§ Your instructions: Leaving the pictures aside, repeat each line below exactly.
+-------+
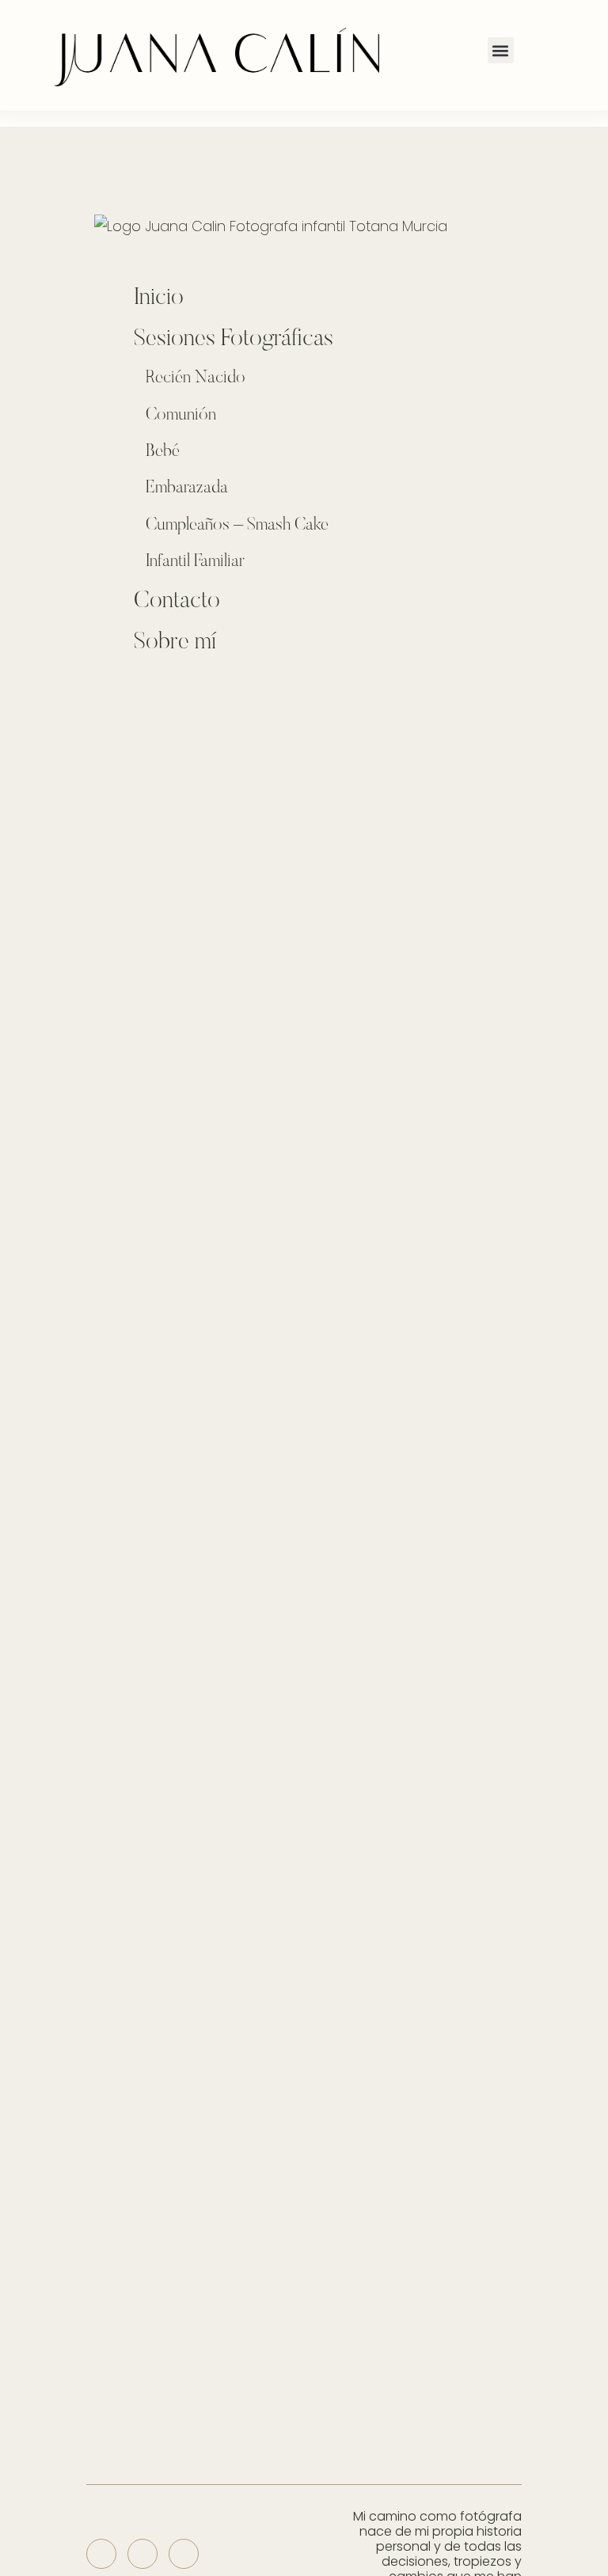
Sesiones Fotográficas (233, 339)
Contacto (177, 602)
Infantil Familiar (195, 562)
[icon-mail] (184, 2554)
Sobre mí (175, 643)
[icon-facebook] (142, 2554)
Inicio (159, 298)
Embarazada (187, 488)
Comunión (181, 415)
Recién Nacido (195, 378)
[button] (501, 50)
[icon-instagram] (101, 2554)
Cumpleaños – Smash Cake (237, 525)
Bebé (163, 452)
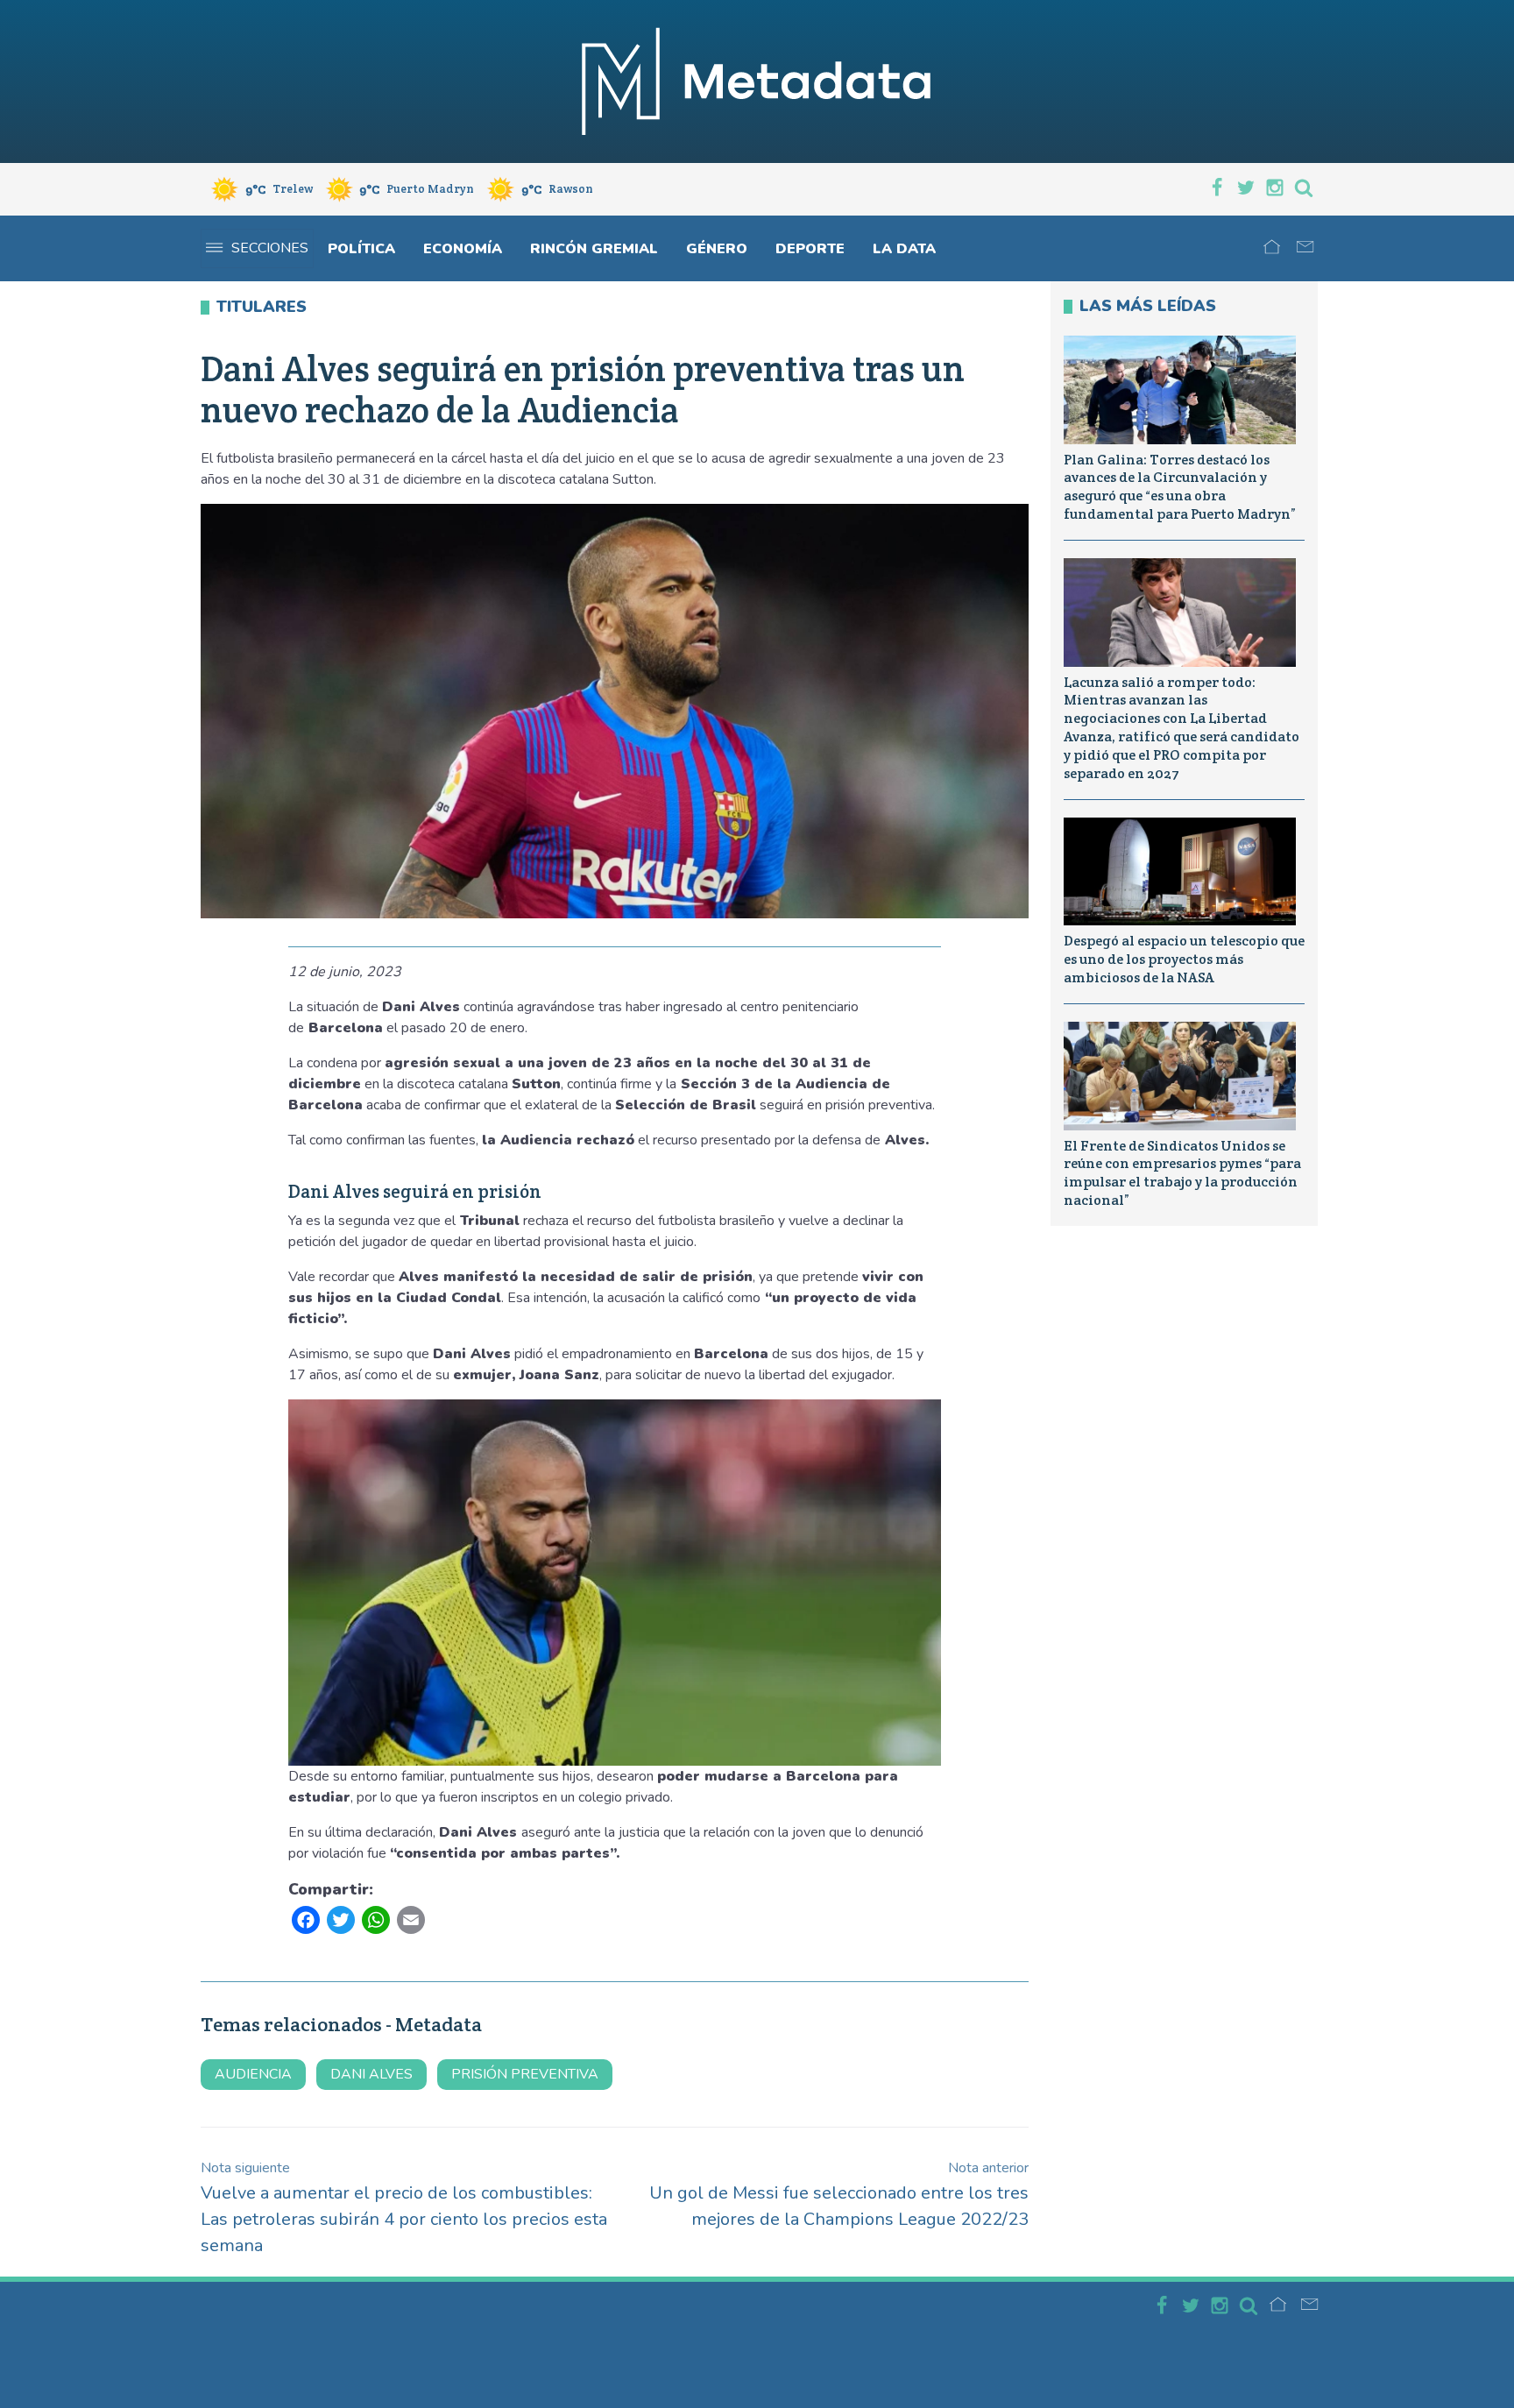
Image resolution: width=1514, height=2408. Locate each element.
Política (361, 249)
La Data (904, 249)
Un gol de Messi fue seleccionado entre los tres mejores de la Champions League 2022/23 (839, 2194)
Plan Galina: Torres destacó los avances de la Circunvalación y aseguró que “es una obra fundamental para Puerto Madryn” (1180, 486)
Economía (462, 249)
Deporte (810, 249)
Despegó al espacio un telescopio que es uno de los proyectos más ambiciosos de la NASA (1184, 959)
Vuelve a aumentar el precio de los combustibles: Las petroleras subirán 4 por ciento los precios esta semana (404, 2207)
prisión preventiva (524, 2074)
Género (716, 249)
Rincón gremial (594, 249)
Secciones (269, 248)
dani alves (371, 2074)
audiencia (253, 2074)
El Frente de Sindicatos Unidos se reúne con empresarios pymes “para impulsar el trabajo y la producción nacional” (1182, 1173)
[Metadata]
+-------+
§ Finished exercise:
Sesiones Fotográficas (233, 339)
Contacto (177, 602)
Infantil Familiar (195, 562)
[icon-mail] (184, 2554)
Sobre mí (175, 643)
[icon-facebook] (142, 2554)
Inicio (159, 298)
Embarazada (187, 488)
Comunión (181, 415)
Recién Nacido (195, 378)
[button] (501, 50)
[icon-instagram] (101, 2554)
Cumpleaños – Smash Cake (237, 525)
Bebé (163, 452)
Image resolution: width=1514, height=2408. Locate each element.
Política (361, 249)
La Data (904, 249)
Un gol de Messi fue seleccionado entre los tres mejores de la Champions League 2022/23 (839, 2194)
Plan Galina: Torres destacó los avances de la Circunvalación y aseguró que “es una obra fundamental para Puerto Madryn” (1180, 486)
Economía (462, 249)
Deporte (810, 249)
Despegó al espacio un telescopio que es uno de los proyectos más ambiciosos de la NASA (1184, 959)
Vuelve a aumentar el precio de los combustibles: Las petroleras subirán 4 por ciento los precios esta semana (404, 2207)
prisión preventiva (524, 2074)
Género (716, 249)
Rincón gremial (594, 249)
Secciones (269, 248)
dani alves (371, 2074)
audiencia (253, 2074)
El Frente de Sindicatos Unidos se reúne con empresarios pymes “para impulsar el trabajo y la producción nacional” (1182, 1173)
[Metadata]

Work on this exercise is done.